Publicó El Roto una viñeta en la que un cabezón nos sacaba su lengua con una valla a modo de frontera. También podía leerse: "Entre lo que pienso y lo que digo hay una frontera". El Roto sitúa, pues, la frontera voluntaria (por pereza o cobardía) entre lo que se piensa y lo que se dice. No mucho después, en una entrevista, Emilio Lledó colocaba la frontera más adentro, cuando afirmaba que "la libertad de expresión no vale si sólo sirve para decir imbecilidades". Está claro que Lledó no sólo pide la libertad de expresión, que también, sino la libertad de pensamiento, porque, con frecuencia, una valla-frontera de prejuicios y creencias sin fundamento esclaviza nuestro pensamiento atándolo a la ignorancia o a la autoridad de la tradición. Y esta es una frontera involuntaria construida con los ladrillos de la (mala) educación. A menudo no se trata, pues, de que nos falten palabras o el valor de expresarlas, sino que nos faltan ideas: algo nuevo o propio que pensar para decir. (La libertad de pensamiento, sin embargo, nunca es absoluta ni ahistórica, no nos vaya a pasar como a la pura paloma de Kant, que llegó a creer que sin la resistencia del aire volaría más lejos y más alto, sin darse cuenta de que sin aire no hay vuelo posible o que valga). Les cuento esto porque uno, que no se calla cada semana, demasiadas veces dice imbecilidades, y no porque se lo proponga. Voy a decir una.

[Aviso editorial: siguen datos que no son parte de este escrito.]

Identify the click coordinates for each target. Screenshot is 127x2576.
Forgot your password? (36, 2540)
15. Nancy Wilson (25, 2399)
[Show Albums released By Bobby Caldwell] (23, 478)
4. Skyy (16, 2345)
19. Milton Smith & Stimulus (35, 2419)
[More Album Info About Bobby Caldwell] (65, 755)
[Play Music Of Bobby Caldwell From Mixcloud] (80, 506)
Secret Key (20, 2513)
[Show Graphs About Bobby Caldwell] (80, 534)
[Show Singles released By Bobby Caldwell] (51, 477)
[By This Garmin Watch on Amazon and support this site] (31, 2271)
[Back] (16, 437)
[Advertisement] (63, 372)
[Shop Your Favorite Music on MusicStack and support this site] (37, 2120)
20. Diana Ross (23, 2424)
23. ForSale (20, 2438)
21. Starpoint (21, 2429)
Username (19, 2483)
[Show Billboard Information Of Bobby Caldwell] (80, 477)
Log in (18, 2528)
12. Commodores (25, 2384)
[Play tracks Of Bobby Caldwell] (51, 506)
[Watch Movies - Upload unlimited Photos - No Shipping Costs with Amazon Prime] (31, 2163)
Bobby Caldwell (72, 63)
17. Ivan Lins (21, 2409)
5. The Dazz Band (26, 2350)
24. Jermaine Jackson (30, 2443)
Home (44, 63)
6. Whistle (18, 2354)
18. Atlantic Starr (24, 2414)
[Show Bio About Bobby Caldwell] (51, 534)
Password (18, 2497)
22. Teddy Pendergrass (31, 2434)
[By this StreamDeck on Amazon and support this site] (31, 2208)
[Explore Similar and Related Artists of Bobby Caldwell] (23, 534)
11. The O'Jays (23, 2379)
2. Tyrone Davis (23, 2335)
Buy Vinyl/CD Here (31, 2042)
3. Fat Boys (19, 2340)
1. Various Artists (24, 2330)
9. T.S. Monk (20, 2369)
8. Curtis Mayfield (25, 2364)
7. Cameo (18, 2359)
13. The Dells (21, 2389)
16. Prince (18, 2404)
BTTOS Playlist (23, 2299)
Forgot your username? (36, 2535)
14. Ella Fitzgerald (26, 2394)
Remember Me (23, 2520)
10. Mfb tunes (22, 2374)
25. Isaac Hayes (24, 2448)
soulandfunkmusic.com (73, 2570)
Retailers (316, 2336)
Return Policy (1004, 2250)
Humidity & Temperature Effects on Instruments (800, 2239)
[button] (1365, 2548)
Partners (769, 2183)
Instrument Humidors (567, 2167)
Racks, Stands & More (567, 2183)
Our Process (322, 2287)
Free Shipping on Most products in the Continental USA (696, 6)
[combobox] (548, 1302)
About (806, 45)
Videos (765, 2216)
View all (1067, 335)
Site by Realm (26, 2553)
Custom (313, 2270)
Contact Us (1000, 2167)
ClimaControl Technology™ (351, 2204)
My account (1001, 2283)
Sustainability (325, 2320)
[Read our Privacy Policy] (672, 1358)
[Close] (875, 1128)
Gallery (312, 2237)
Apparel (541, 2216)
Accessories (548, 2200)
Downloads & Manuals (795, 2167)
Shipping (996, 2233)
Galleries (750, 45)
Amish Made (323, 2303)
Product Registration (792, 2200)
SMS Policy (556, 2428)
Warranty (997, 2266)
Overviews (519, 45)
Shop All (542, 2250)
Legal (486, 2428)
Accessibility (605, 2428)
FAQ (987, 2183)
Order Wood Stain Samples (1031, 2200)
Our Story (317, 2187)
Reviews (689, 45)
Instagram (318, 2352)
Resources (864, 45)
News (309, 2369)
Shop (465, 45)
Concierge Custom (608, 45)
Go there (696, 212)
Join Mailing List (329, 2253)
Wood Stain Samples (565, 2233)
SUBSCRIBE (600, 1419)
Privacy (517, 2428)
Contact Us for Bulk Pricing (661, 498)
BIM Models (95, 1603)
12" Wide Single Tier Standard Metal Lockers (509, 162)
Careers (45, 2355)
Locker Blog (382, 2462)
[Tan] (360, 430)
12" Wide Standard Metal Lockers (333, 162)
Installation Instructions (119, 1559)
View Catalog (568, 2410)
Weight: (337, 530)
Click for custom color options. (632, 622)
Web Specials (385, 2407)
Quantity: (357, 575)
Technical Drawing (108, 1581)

Otra: aviso a los espectadores que, cuando la sala de cine no está abarrotada, es de mala educación cinéfila sentarse delante o al lado de quien ya ocupa su lugar. Otrosí de quienes, cuando la sesión es numerada, se sientan donde les da la gana.

Los informativos, la prensa, la calle, están llenos de juicios e informaciones evidentes: que hace calor, cuando hace calor; que no llueve, cuando no lo hace en meses; que la sequía hace estragos en las reservas, cuando basta con ver los embalses; que los incendios arden que se las pelan, mientras nos muestran hasta la saciedad las imágenes arrasadas de la Calderona o Doñana; que la operación salida echa a la carretera millones de vehículos; que los turistas nos invaden por decenas de millones; que los aeropuertos reciben cientos o miles de aviones a diario; que los cruceros llegan a los puertos como antaño el ganado embarcaba en los trenes de Laredo... Yo qué sé.

Uno echa de menos que a partir de esos juicios del entendimiento se llegara, y se insistiera también, a alguna conclusión con el pensamiento y que esa conclusión tuviera, en su sabiduría, alguna aplicación para la vida: preferir la brisa o el abanico y renunciar al aire acondicionado; caminar por la sombra y prescindir del vehículo privado; controlar y disminuir el consumo de agua, etcétera. Sobre todo, etcétera. Pero nadie considera necesario adecuar las conductas y los modos de vida: nos basta con ver el mapa rojo de l´oratge en el telediario y decirle al vecino que hace calor cuando, efectivamente, hace mucho calor.